My son, wife and I have recently been granted ILR with the new biometric cards. For us adults the cards valid 10 years. However, for our son (5 years old) his biometric card only valids for 5 years. I understand we will need to renew our cards before they expire. I had a look at the current application form. As you can probably see that most parts are easy enough to deal with (just like renewing your passport for example). However, it does ask if you can prove you have been living in the UK for the past 2 years, though. 

The problem we have is that we are planning to move to Shanghai for the next 10 years as there are two great job offers waiting for both me and my wife. Our son will be studying at an international school in Shanghai till he goes to university. We have a house in the UK which we are not planning to sell or rent out when we are away in Shanghai. Therefore, we will have all the utility bills and council tax invoices to 'prove' when we adults need to renew our biometric cards. However, what can my son use to 'prove' his last 2 years of 'living in the UK' when renewing his biometric card? Usually it can be proven by a letter from local school. But, my son will attend school in Shanghai, not here. The other way is to ask our GP to provide a letter showing my son's attendance (we would travel back to the UK every 12 months, so we can book him to see a GP while back in the UK). But, will a letter from the GP be sufficient enough to renew his biometric cards? 

I just find the whole biometric card's situation made the current ILR a lot more complicated since you need to renew them every 10 years or 5 years if you are under 16. Even though in theory we can still travel abroad as long as we return at least every 2 years (like the old ILR), when we renew our biometric cards, they need to check if we lived in the UK for the past 2 years, which in itself contradict with the coming back at least every 2 years to keep ILR rule. 

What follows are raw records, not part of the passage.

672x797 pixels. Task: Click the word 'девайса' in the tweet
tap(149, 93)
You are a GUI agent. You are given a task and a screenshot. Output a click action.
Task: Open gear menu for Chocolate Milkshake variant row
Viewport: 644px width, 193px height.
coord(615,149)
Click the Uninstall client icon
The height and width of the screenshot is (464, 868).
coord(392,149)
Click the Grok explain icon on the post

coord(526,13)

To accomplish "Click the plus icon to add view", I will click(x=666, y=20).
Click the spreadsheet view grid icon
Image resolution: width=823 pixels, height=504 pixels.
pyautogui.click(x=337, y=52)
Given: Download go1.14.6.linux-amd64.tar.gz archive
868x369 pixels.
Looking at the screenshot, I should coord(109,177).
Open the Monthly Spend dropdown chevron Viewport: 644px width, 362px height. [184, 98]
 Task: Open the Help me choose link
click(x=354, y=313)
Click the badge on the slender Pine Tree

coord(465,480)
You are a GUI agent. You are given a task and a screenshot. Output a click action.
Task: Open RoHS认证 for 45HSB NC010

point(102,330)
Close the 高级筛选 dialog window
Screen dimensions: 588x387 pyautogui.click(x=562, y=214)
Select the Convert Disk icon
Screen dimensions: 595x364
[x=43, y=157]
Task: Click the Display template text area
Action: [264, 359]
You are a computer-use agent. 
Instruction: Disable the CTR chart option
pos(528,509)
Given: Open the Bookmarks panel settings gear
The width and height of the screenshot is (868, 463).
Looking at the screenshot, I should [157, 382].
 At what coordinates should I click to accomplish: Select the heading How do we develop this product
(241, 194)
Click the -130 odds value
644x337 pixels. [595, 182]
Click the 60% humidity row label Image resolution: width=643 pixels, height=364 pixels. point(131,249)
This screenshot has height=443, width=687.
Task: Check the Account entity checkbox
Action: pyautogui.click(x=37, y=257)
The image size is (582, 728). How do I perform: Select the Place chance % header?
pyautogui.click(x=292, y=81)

Has anyone else got the similar concern? Many thanks.


----------



## Joppa (Sep 7, 2009)

Simply, if you are away for 2 years or more, you can no longer return as resident (i.e. your ILR will be cancelled). 
Returning for a holiday or a short break to beat the two-year clock doesn't work (and they are getting very strict on it). You must return within two years of leaving in order to resume your ordinary residence in UK. Even having a home to return to won't be enough and they can still cancel your ILR. I have friends with ILR who now live and work abroad, and every time they return to UK for a holiday, they get grilled at UK border, as they try to establish if they have a job in UK or other evidence of residence, rather than temporary stay, in UK. If you are being transferred by your UK employer to a post abroad, that might be mitigating circumstances but if you are just going for an overseas job, then you will have troubles.


----------